Monday, December 13, 2010

The mind of Christ

Here's a verse: "I have been given the mind of Christ." (1 Corinthians 2:16)

I am corresponding through email with a woman who is launching a Christian vintage/fashion magazine. It's high fashion, with hoped-for advertisers at the highest price points. Because it's a Christian magazine, it will not feature scantily clad models or profanity or articles about "alternative lifestyles." I want to be encouraging, but when she describes the idea, I think, "It's for Christians who are prudish about sex but not all that concerned about greed."

But who am I to judge? Lee thinks it's a wonderful idea. There are many, many extremely wealthy Christians out there. If they are able to give away 10% or more of their money and still have some left over to buy expensive shoes, what's wrong with that? I am uneasy about it, but that may be because I struggle with greed and a love of materialism myself. It affects me more than "sexual sin," so I'm more offended by it. It's also easy for me to poo-poo fashion, because I'm just not that interested in it.

But the last thing I want to do is discourage this woman, who says she has a real heart for this.

Lord, You say that "I have received the Spirit of God into my life that I might know the things freely given to me by God." And that "I have been given the mind of Christ." I have been praying for an opportunity to write a book that glorifies You. I want to glorify You in my work, but I am also so selfish and judgmental!
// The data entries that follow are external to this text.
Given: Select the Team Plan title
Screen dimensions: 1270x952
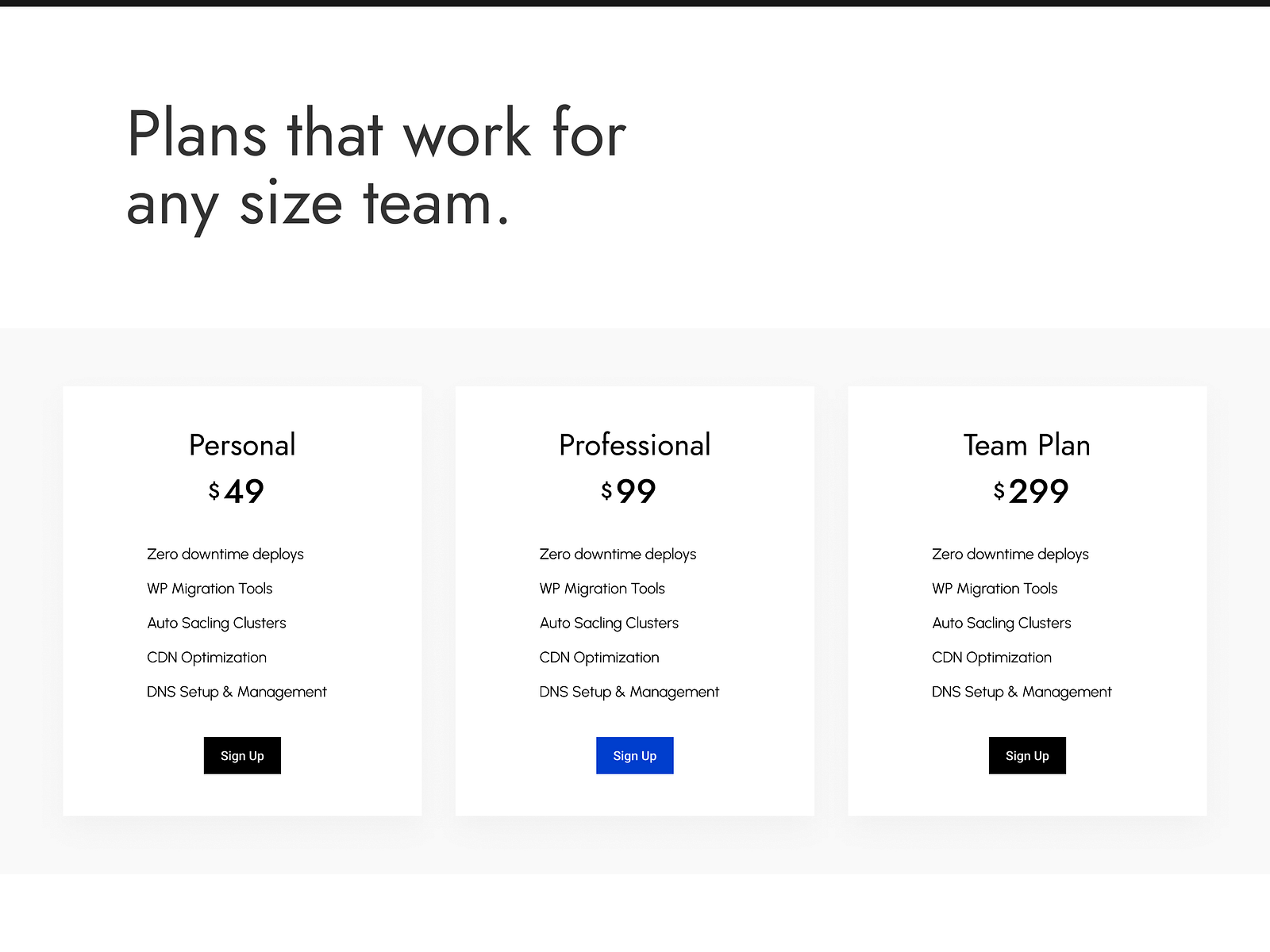Looking at the screenshot, I should click(1026, 445).
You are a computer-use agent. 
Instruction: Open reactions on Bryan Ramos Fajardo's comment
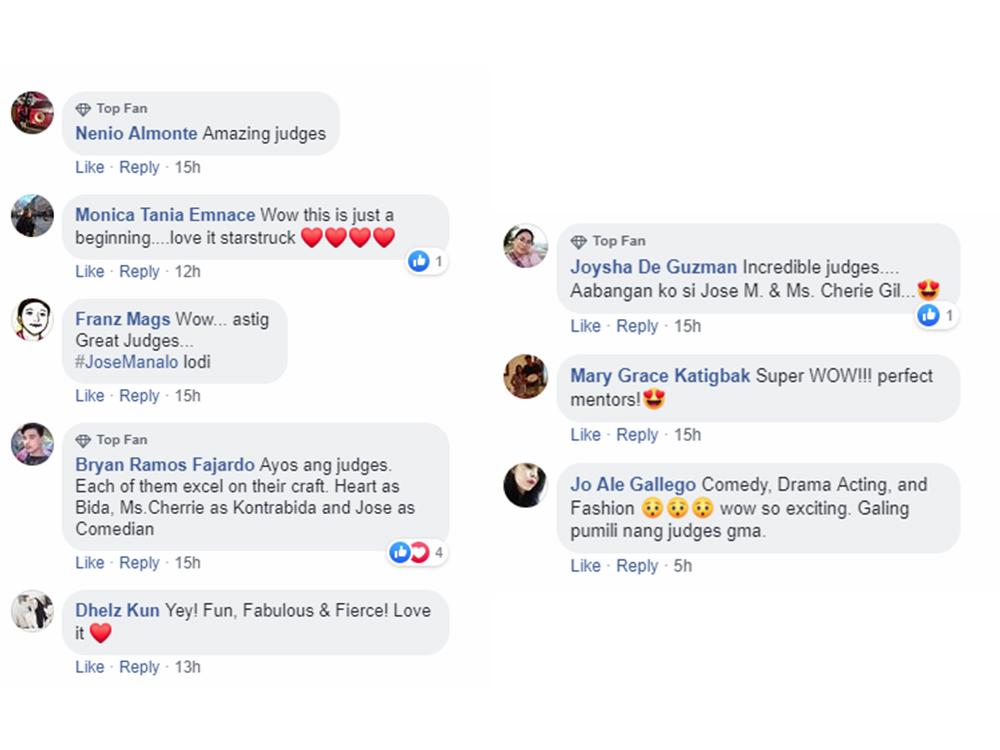[x=416, y=552]
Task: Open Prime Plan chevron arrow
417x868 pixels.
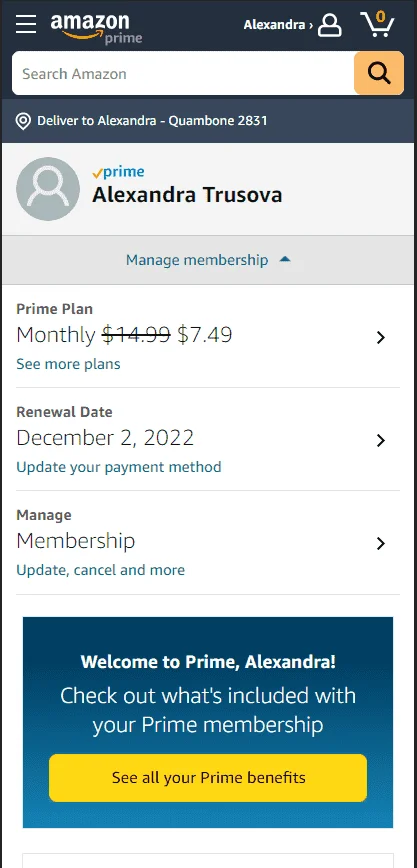Action: pos(380,337)
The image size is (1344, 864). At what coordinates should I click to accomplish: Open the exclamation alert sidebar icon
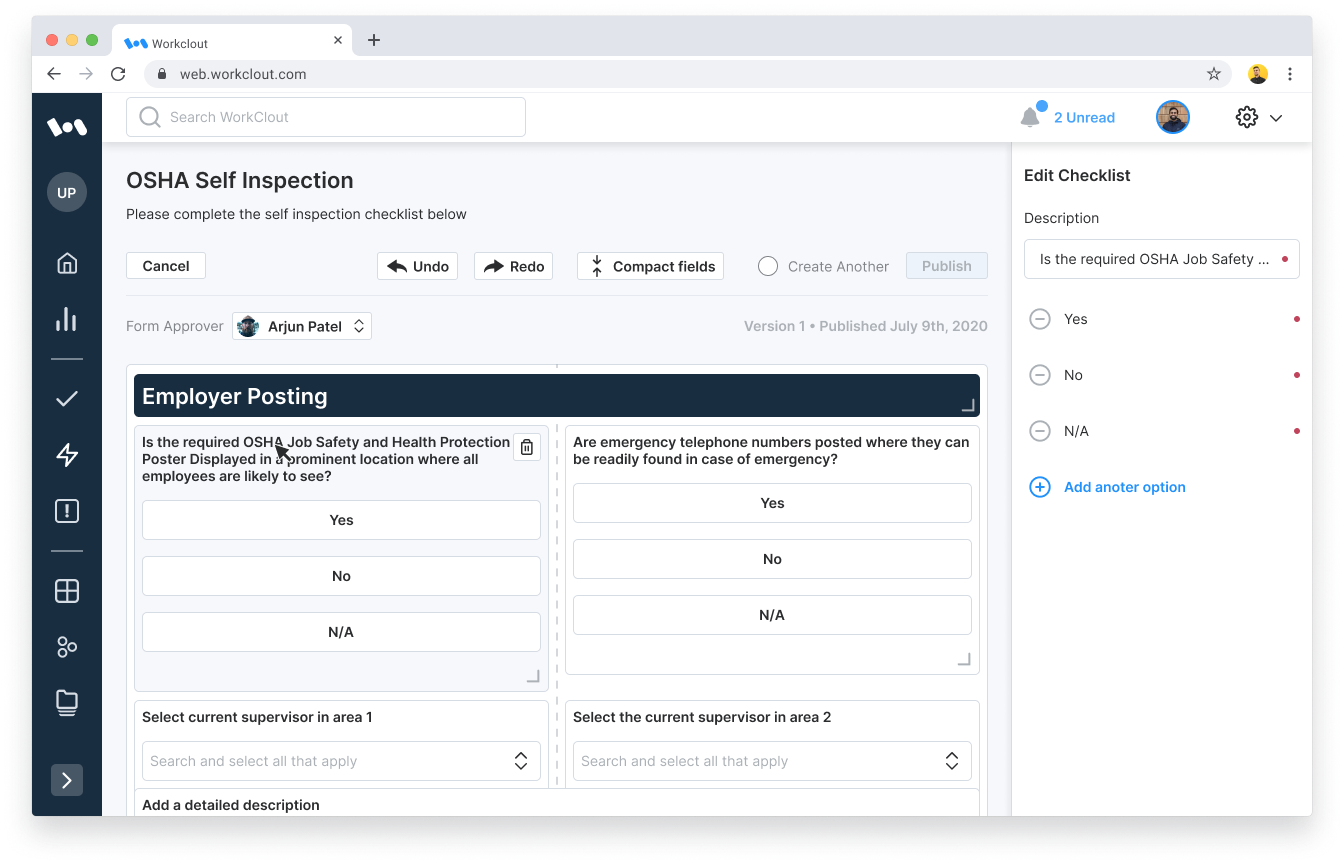pos(67,512)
I want to write about You, but I don't want to take a pay cut. I am no better than the "greedy Christians" I shake my head at. But I also have the mind of Christ. I recognize what's right, even if I don't exactly embody it. I depend on You to give me the strength to take risks. I don't know what that means yet, though.


I pray for my family's safe travel this week. I pray for a spirit of peace and calm over us these next two weeks, as we live together and interact with one another. I pray that You'll show me how to be a peacemaker and give me the patience to do it. I pray that You will keep me calm as I figure out how to get everything done.


I pray that Sara will have an experience with Jesus by February 5. 


Please protect us from illness. Thank you for...everything.